··· THE RECORDS ···
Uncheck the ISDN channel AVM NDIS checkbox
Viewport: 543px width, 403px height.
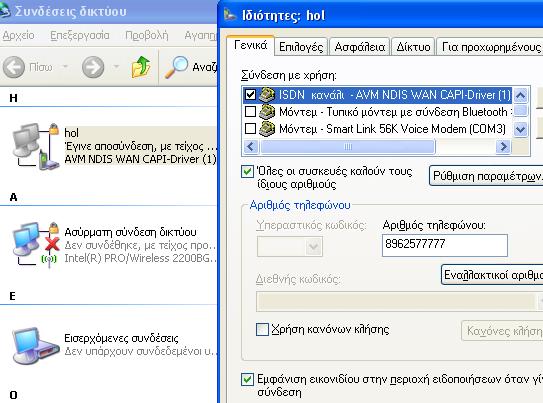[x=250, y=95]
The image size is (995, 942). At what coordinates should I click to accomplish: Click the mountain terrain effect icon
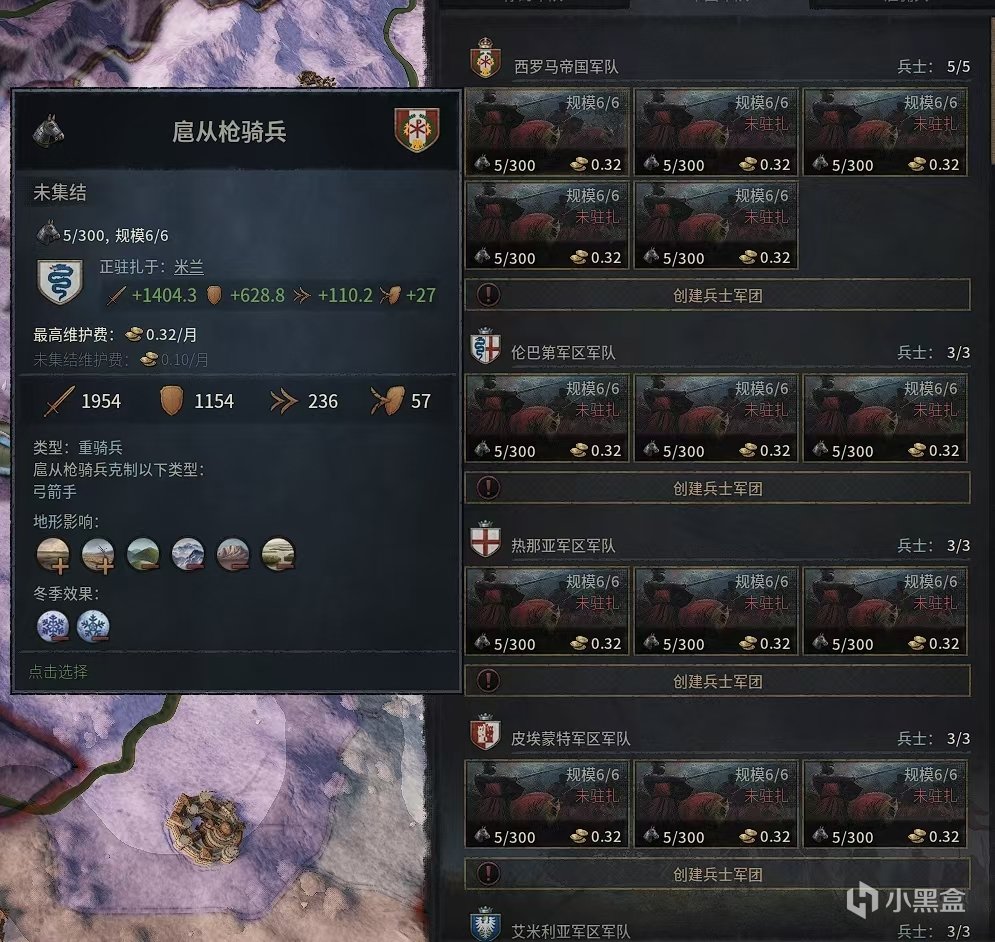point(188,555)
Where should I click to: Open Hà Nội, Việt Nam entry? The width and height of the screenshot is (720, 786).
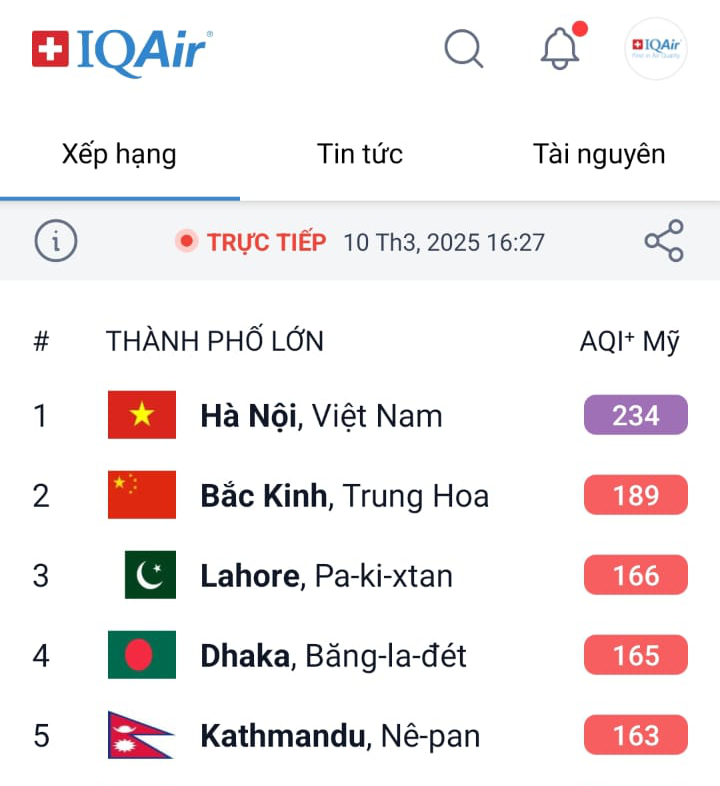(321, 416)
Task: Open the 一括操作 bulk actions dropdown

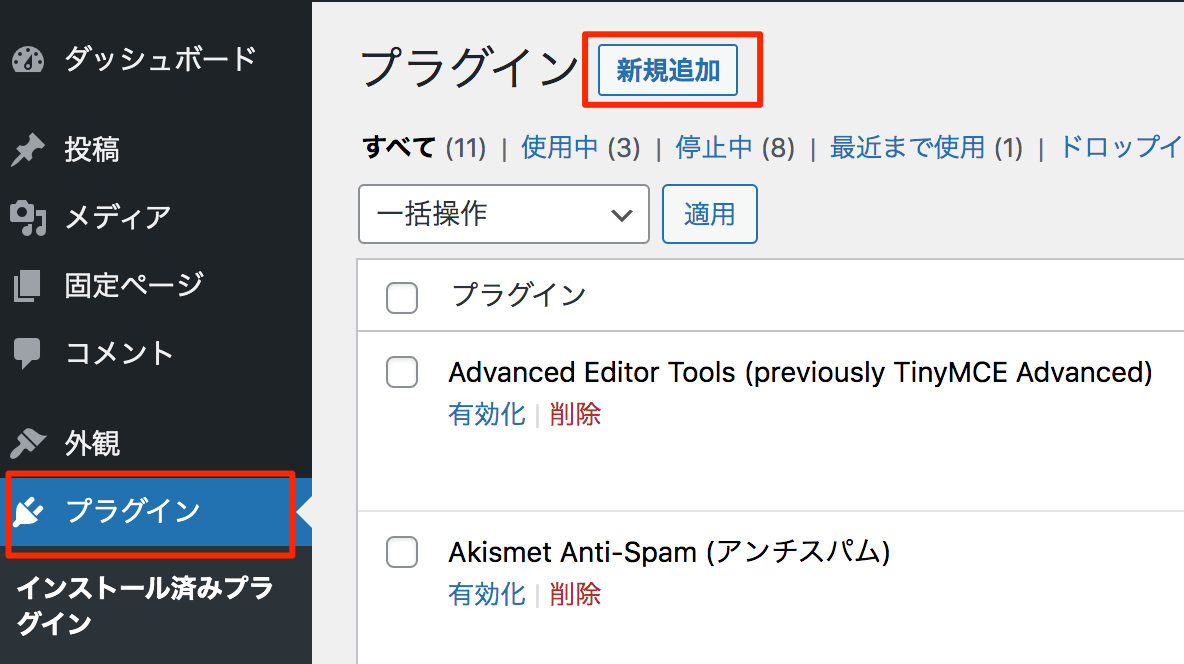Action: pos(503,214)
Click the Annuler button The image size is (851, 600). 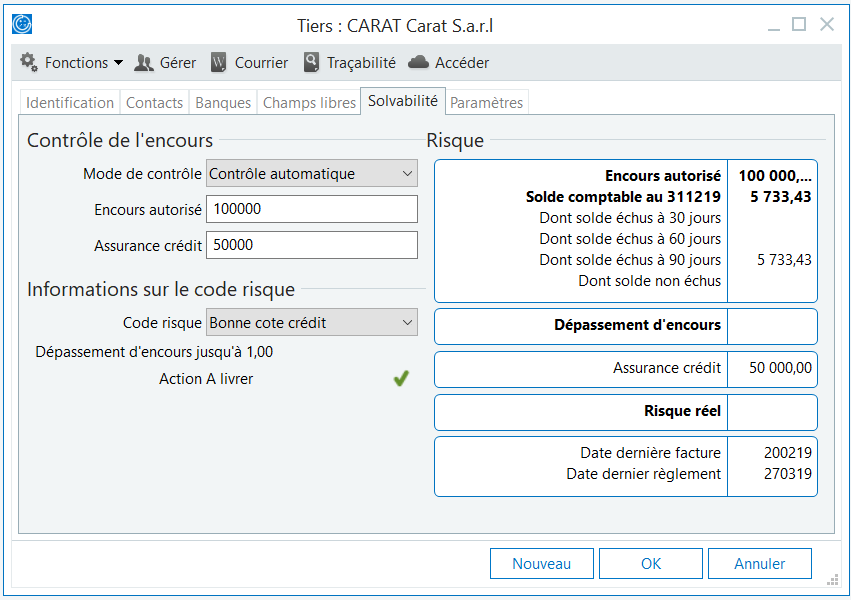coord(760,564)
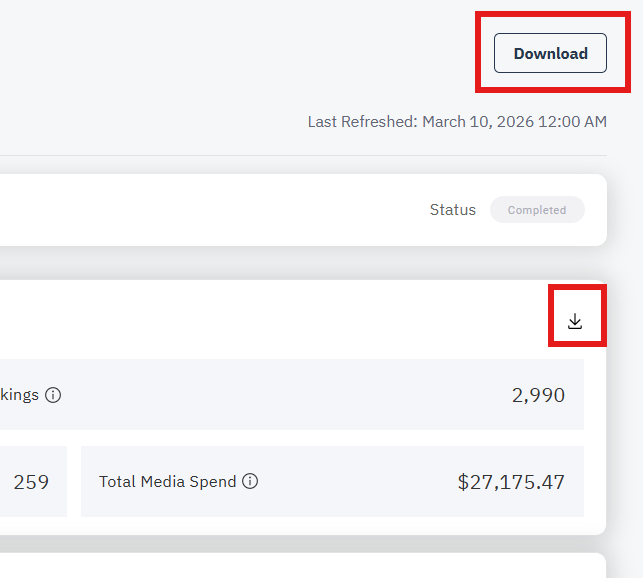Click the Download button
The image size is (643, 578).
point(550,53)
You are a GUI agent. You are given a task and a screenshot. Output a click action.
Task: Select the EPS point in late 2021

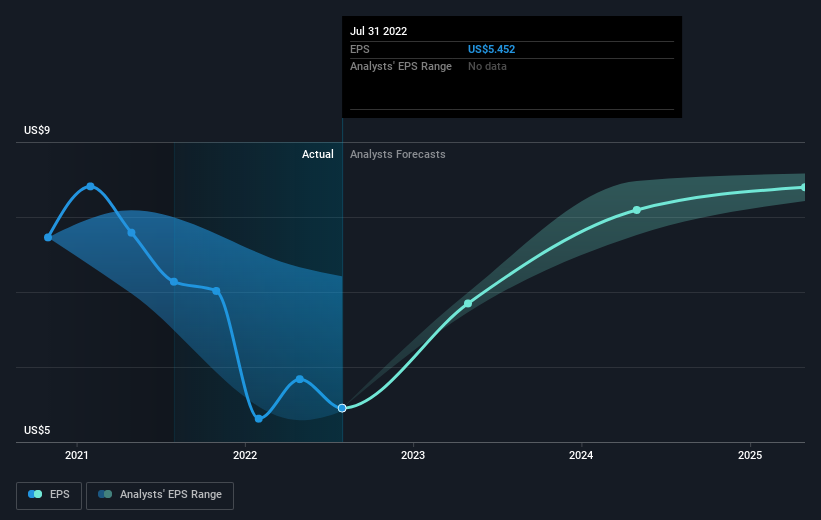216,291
···
▶ TO DO
What are the lines from the one containing "You are a GUI" through the end of the records? Write them out exactly, leaving out the pictures.

▶ WRITTEN ANSWER
You are a GUI agent. You are given a task and a screenshot. Output a click action.
Task: Select the EPS point in late 2021

216,291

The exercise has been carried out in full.